On the other hand, there are aspects of TB that are completely foreign to RTWP.
These are the same aspects of TB that are foreign to continuous time and the real world. They are baggage that came along with TB, sacrifices to reality that gamers made to be able to apply some rules to combat. TB is a hack that has stayed around and gotten good enough for people to forget that it was a hack.
Initiative doesn't work in RTWP and it doesn't generate the same turn-by-turn tension either.
Well you might still have initiave, RT in games isn't really real time, the turns are just like .01 seconds instead of 20 seconds. So if two people go at the same segment their might be an initiative test, or maybe both actions are resolved and the results applied. RTwP generally replaces initiative with reflexes, speed, awareness, and assigning a time cost to actions. I'm willing to give up the tension of watching someone else go through the same 30 second window of time before I even get a crack at the first second of it.

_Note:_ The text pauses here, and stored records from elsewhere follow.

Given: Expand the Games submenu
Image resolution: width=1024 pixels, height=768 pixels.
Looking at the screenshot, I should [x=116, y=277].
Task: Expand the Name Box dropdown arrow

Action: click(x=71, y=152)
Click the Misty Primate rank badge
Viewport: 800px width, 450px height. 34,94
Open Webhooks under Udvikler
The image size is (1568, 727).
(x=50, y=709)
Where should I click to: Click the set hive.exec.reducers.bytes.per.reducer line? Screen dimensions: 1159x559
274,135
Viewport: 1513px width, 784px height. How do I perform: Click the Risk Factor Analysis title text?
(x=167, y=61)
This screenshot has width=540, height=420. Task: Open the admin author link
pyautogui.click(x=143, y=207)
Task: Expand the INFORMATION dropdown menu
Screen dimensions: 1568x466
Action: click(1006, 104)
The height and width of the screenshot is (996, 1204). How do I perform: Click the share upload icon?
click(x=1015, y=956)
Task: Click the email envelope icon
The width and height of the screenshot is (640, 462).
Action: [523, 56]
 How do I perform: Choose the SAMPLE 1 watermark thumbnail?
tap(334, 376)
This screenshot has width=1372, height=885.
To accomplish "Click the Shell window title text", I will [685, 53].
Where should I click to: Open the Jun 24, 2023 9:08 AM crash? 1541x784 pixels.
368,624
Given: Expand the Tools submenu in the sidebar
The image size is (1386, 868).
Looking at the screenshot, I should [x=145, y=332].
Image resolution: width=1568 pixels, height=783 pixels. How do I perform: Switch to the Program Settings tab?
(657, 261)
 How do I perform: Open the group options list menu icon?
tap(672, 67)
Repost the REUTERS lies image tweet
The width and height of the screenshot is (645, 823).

The biggest difference in the three systems is in the presentation and that has nothing to do with tactics or depth.
I think the comments above show plenty of differences that go beyond presentation. RT and RTwP have the same presentation even, RT focuses on reactions, and RTwP allows you to stop and think, which for most people results in more sound and informed decision making.
That's an AI and/or user interface challenge. The engine should be keeping track of everything that happens and allow the gamer to either set conditions to pause on, or maintain a threat level for every character and allow the pause to be triggered by a threshold.
So what's the point in using RTWP at all? Using triggered pauses anytime something happens is precisely the redundancy I've been talking about, seeing that the whole point of a RTWP system is to avoid exactly these sorts of kludgy turn-basedisms.
When I think of the kludgyness of TB, I think of the stuff I mentioned above - not AI redundancy.
You would think someone going by EEVIAC would be smarter than to say something is never going to happen when computers are involved.
You don't seem to realize that the computer is the problem. The better AI gets, the more it automates. I don't watch computer games, I play computer games. If it gets to the stage where my input is superfluous because the AI can do better, there's no point playing anymore.
This is a valid concern, and a definite challenge to how fun these games will be. But it needn't be a genre killer.A computer can play chess better than I can, but if I play a game with my wife, I have a computer play for me. There's also a big step between having the computer say "some say someone is shooting at me, I'd better pause" and having the computer say "someone is shooting at me, and the meatbag is drinking at the keyboard, so I'm executing defense plan zeta-434". A general hint, anything you can do, someone else can do better.
I think RTwP will definitely usurp turn-based in depth and thought. The question is will it do it in a way that is accessible enough for anyone other than Avalon Hill nerds to embrace it.
It won't because the limiter is the player. Players take a long time to make tactical decisions so you can't have fast action with deep tactics simultaneously. Either you ponder a decision or you interact in real time, you're not doing both.
The question isn't either/or - it's where to draw the line. Everyone has a different preference, so it's choosing a market and optimizing for it. Twitch RT w/o depth has a big market, and excrutiating painful planning has a small but bitter market, and their are hills and valleys imbetween. I think a problem facing RT is that to get comparable depth, you have to give up more pacing than with TB. I doubt this challenge is impossible, but it's not trivial.